Thursday, August 30, 2012


So I've been tossing around the idea of going to college online. I've researched some Bachelors of Arts in English programs and the more seriously I think about it the more I can't seem to think of anything else.

I've posted before about my short attention span though, and the thought of enrolling only to quit a few months later is slightly painful (especially when you think that total, the degree would cost me somewhere around sixty thousand dollars.)

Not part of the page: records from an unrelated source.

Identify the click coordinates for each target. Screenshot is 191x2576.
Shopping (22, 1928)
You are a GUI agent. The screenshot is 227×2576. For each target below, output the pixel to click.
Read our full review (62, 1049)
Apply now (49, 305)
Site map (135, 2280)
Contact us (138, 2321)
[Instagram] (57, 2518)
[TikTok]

 But it's a testament to my admitted strangeness. The idea to go back to school popped into my brain when I was sitting here surrounded by a newborn, a 4 year old, and a 4 month old puppy. The TV was blaring, I was making lunches, doing laundry, listening to music, writing an email on my phone and rummaging through the freezer trying to come up with something to make for dinner. All at the same time. And suddenly it occurred to me that my life is pretty manageable. Hectic, yes, but not hectic enough. There are whole parts of my day NOT filled with chaos.

That doesn't sit well with me. So I thought "Maybe I should get my degree?" and promptly made time to research graduate programs and tuition prices. I even filled out FAFSA. Apparently I qualify for a Pell grant...

And the whole process made me wonder exactly how many writers have a degree in English? How many writers have a degree at all?

I'm obviously not considering going back to school because I NEED to. If anything I'd probably get the diploma, hang it on my wall and forget all about it. But English is really the only thing I'd be interested in studying. I've taken courses at The Institute of Children's Literature that really improved my writing, and I was invited to take an advanced course in Young Adult Novels (the first course was mainly basic writing skills and submissions for children's magazines.) But I wonder how I'd do in a full blown college situation. I suck at math, and science, and basically anything that isn't English. Who needs equations or beakers when you have Jane Austen and Charlotte Bronte?

What about you? Do you have a degree? Is it in English? Is it in any way related to what you do for a living?


  1. I have a Japanese. :P You certainly don't need a degree to be a writer, but it doesn't hurt. And it doesn't even have to be English. For example, if you wanted to self-publish, a marketing or business degree could be really helpful.

    I'm actually kind of annoyed these days. I have this degree I'm in massive debt over but not even using it. But that's my feelings about it, ha. Obviously, if it's something you really want to do, you should if you can. I know that feeling of not having enough chaos. MORE CHAOS!

  2. I have a Bachelor of Arts with a Major in English. I took mine traditionally by going to the university and sitting in the classrooms. I loved most of my English courses and all of my instructors. I am considering taking further education online. I think it really did help me with my writing. All the reading they made me do was great research. The only drawback is that I didn't have time to read anything for pleasure while I was in school -- but I was taking 3-5 courses per semester.